In the article in the American Journal of Transplantation, the authors said they had "ethical concerns" over 10 papers by Chinese doctors that were due to be presented in Hong Kong.

Dr. Lavee also expressed concerns mirroring those of a resolution passed by the United States House of Representatives in June over "persistent and credible reports" that organs were being taken from prisoners of conscience, principally detained practitioners of Falun Gong, a spiritual movement that is outlawed in China.

The article in the American Journal of Transplantation also addressed those concerns, saying: "It is noticeable that China has neither addressed nor included in the reform a pledge to end the procurement of organs from prisoners of conscience."

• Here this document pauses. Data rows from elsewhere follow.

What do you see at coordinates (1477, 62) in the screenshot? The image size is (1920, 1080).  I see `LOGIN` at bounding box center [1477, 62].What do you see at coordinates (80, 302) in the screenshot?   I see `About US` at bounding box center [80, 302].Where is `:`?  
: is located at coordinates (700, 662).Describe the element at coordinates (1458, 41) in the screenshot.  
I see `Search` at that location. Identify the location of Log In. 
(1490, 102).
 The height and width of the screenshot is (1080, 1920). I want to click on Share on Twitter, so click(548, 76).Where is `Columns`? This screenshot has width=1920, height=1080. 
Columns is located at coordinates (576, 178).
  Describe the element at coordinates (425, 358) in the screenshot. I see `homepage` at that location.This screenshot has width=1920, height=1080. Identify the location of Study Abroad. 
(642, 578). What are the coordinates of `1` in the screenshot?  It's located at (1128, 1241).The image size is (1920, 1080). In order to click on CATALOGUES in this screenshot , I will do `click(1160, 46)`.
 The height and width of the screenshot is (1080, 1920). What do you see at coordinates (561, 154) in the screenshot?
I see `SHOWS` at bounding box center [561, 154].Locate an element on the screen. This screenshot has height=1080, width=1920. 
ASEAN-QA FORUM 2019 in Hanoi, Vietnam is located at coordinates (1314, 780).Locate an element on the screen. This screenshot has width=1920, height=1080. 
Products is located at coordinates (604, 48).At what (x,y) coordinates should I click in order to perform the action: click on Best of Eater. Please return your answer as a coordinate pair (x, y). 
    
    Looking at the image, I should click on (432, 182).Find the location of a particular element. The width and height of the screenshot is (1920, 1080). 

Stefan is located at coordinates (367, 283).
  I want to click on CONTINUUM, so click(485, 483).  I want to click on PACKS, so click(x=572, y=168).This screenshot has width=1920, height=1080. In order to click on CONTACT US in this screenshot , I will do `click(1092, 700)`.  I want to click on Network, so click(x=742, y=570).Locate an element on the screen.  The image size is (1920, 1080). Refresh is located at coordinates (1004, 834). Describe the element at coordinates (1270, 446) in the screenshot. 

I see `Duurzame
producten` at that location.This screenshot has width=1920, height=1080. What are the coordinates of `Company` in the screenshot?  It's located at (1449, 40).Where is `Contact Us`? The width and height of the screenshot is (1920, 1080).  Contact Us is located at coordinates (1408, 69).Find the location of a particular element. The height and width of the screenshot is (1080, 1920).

The Chinese government also has not changed the law to prohibit the use of prisoners' organs.

Dr. Lavee, a heart surgeon, had a patient in 2005 who was told a new heart awaited him in China in 2 weeks - something only possible if there was a pool of living, blood-typed donors, the doctor said.

"I'm a simple Jewish heart transplant surgeon and the son of a Holocaust survivor, and the reason I spend so much time on this is that I can't keep silent in the face of a new crime against humanity," he said.